- The Washington Times - Tuesday, June 30, 2009


Once the anti-United Nations crowd was on the far right of America’s political spectrum. In recent years, the anti-globalization crowd joined local trade unions in turning against international institutions. Now the normally sober Washington-based Foreign Policy magazine has taken to calling U.N. Secretary-General Ban Ki-moon “the world’s most dangerous Korean.”

That kind of rhetoric seems to signal a desperate bid for attention by a magazine that was making real strides toward serious influence in recent years. And that dubious honor clearly belongs to Kim Jong-il and the other bloodstained autocrats of communist North Korea, not this self-effacing, hard-working veteran of South Korea’s foreign ministry.

As today marks the halfway mark in Mr. Ban’s five-year term, we thought it was a good time to see the man and review his record. We have been around long enough to know that the establishment media doesn’t always give the reader the full picture.
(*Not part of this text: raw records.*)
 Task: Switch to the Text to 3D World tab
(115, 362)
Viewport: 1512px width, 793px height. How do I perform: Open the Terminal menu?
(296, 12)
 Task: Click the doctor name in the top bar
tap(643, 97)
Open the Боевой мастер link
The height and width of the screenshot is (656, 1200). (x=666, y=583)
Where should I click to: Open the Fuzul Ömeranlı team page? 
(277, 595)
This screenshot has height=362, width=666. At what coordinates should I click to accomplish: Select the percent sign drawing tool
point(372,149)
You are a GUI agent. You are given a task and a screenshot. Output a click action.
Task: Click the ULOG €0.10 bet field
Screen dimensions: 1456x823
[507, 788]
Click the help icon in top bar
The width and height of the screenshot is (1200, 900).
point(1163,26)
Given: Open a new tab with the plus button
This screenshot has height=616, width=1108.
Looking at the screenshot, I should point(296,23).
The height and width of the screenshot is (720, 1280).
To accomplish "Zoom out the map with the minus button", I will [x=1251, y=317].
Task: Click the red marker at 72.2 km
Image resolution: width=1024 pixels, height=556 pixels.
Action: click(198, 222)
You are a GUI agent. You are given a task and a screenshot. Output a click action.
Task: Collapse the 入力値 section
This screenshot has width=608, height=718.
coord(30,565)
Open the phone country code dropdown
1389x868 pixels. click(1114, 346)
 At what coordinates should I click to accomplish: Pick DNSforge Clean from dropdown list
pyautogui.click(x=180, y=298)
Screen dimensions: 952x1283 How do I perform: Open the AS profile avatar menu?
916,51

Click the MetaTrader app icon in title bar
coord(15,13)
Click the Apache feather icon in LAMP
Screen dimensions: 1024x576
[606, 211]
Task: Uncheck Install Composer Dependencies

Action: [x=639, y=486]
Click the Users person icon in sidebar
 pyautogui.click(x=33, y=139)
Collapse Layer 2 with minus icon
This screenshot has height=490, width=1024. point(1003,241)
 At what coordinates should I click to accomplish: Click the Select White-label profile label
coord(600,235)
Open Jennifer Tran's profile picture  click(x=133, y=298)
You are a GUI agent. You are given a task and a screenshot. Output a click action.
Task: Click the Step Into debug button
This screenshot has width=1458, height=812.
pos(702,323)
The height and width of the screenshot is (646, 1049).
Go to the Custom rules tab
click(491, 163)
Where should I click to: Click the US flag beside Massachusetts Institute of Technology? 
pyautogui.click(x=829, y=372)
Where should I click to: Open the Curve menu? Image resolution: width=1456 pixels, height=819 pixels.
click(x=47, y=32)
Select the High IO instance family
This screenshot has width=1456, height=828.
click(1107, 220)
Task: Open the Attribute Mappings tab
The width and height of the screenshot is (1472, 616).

We visited with him for almost an hour in his Sutton Place town house in New York City and soon realized that he is one of those rare men in public life who is more concerned with concrete actions than press reports. Mr. Ban is a backroom reformer. He doesn’t call press conferences to lament corruption or mindless bureaucracy in the United Nations, although he will bluntly tell you he detests both. Instead, he goes to work behind the scenes. In his first few days on the job, Mr. Ban made public his financial disclosure forms. He hoped to lead by example, but not one official followed. He kept working. Today, more than two years later, all of the covered senior U.N. officials have reluctantly released their forms.

Next, he appointed as a kind of “ethics czar” a tough-minded Canadian who is so tough “he doesn’t even fear me,” Mr. Ban jokes.

The first Asian secretary-general since 1971 brings a kind of Asian Tiger sense of accountability to the post, which has been lacking in recent decades. He has demanded an accounting of the vast sums spent by the United Nations and has announced “zero tolerance” for any official who misused funds. Of course, he is at war with an entrenched bureaucracy that doesn’t want to be held accountable. It is not surprising that Mr. Ban is finding his reform efforts to be slow going; it is surprising that he is willing to press them at all.

If the United Nations wishes to be relevant in this century and not lose its diplomatic position to a host of regional organizations - everything from the Bolivarian Alternative for the Americas (ALBA) to the European Union - it will need precisely the reforms Mr. Ban is advocating. The organization cannot continue to have First World money and Third World accounting standards. Of course, the establishment press and its allied nonprofits are bellyaching about the United Nations’ new leader. They don’t want to reform the bureaucracy, but to use it to fund their personal utopian plans.

We wish Mr. Ban well in his lonely crusade for common sense at Turtle Bay. Every donor nation should back his efforts to break up bureaucratic paralysis and hold officials to account for the billions of dollars they are entrusted with to feed the hungry and house the stateless.